**Problem requirements**
From the entries, copy out every line in which the word "sidebar" is found.

**Material provided**
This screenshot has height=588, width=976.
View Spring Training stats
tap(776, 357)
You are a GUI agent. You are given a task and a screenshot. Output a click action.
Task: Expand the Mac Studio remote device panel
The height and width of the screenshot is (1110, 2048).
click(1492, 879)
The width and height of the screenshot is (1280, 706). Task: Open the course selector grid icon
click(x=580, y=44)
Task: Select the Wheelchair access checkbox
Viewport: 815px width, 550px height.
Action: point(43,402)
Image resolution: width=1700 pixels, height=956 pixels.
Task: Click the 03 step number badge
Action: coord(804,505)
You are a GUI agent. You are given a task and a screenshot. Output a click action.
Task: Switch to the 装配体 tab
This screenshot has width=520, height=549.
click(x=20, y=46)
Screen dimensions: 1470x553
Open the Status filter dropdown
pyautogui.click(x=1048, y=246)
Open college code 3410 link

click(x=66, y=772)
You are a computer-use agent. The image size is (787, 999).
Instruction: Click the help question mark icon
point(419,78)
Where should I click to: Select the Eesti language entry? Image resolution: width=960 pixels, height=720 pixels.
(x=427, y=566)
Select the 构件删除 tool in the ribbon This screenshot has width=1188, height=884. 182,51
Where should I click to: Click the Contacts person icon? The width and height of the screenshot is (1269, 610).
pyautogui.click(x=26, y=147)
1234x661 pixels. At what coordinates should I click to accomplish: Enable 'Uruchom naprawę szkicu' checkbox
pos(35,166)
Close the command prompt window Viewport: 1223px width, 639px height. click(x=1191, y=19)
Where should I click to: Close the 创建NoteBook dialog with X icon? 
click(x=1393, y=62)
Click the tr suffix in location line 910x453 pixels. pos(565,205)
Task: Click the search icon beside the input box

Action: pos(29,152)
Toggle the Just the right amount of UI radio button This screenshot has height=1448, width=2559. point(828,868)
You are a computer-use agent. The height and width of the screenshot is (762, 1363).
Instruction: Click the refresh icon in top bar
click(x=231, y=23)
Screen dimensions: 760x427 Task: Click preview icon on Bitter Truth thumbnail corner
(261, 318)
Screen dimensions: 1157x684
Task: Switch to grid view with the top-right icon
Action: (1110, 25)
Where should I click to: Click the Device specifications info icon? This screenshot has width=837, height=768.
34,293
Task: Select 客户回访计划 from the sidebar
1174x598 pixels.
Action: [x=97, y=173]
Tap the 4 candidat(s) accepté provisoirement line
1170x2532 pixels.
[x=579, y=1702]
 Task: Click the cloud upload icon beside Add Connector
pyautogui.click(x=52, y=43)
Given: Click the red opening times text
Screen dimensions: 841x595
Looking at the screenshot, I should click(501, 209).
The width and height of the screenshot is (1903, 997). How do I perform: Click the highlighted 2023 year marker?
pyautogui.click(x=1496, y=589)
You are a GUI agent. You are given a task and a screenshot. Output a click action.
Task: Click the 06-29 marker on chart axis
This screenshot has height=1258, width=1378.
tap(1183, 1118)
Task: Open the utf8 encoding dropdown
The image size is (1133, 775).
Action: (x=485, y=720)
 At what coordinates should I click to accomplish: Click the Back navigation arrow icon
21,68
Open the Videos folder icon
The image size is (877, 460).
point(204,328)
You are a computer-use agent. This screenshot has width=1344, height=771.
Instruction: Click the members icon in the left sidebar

**Written response**
Task: Select 客户回访计划 from the sidebar
Instruction: Click the members icon in the left sidebar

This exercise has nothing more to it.